══ Texto ══
_
_
_
_
_

Bolsonaro: “Missão não se escolhe, se cumpre”

Bolsonaro faz transmissão ao vivo pelo Facebook e reza com um pastor evangélico após a vitória, enquanto os festejos varrem as principais cidades

Jair Bosonaro vota no Rio de Janeiro neste domingo, 28
Jair Bosonaro vota no Rio de Janeiro neste domingo, 28EFE
Mais informações
Bolsonaro abre a era da extrema direita na presidência do Brasil
Vida e ascensão do capitão Bolsonaro
Trumpismo e Bolsonarismo: semelhanças alarmantes

A vitória da extrema-direita no Brasil foi comemorada nas ruas em ritmo de funk, foguetes e fogos de artifício, enquanto o vencedor fazia uma transmissão ao vivo pelo Facebook e rezava segurando a mão de um pastor evangélico. Depois, Jair Bolsonaro, o homem que despontou como uma versão tropical de Trump e cujas ameaças fazem lembrar as do filipino Rodrigo Duterte, emulou desta vez John Belushi e Dan Aykroyd na banda The Blues Brothers, e bradou: “Esta é uma missão de Deus.”
═══
=== Objetivo 1 ===
Reproduza sem nenhuma alteração todas as linhas dos registros a seguir.
══ Dados de entrada ══
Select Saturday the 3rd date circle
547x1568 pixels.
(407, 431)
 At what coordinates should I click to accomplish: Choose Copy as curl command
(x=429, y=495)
═══
=== Objetivo 2 ===
Prossiga a reportagem sobre a vitória de Bolsonaro a partir do ponto em que ela termina.

=== Resultado 1 ===
Select Saturday the 3rd date circle
547x1568 pixels.
(407, 431)
 At what coordinates should I click to accomplish: Choose Copy as curl command
(x=429, y=495)

=== Resultado 2 ===
Menos de uma hora havia passado desde a confirmação do triunfo, quando Bolsonaro, acompanhado da esposa e de uma intérprete de linguagem de sinais, transmitiu sua primeira mensagem como presidente eleito com uma live no Facebook. Dentro de sua casa, com gritos de alegria como música de fundo: “Sabíamos para onde estávamos indo. Agora sabemos para onde queremos ir. Todos juntos vamos mudar o destino do Brasil”, afirmou Bolsonaro, dubitativo, olhando para todos os lados, como se gravasse um vídeo caseiro mais do que as primeiras palavras de quem dirigirá, a partir de 1.o de janeiro, o maior país da América Latina.

Numa referência velada aos meios de comunicação, seu primeiro ataque, afirmou: “Nós temos que nos acostumar a viver com a verdade. Não existe outro caminho (...) Graças a Deus, essa verdade o povo entendeu perfeitamente.”

As fake news corromperam a campanha brasileira, sobretudo através do WhatsApp. Embora seu rival, Fernando Haddad, tenha também difundido notícias falsas, Bolsonaro esteve no centro de todas as acusações. Além disso, os ataques contra a imprensa, ao mais puro estilo Trump, foram constantes.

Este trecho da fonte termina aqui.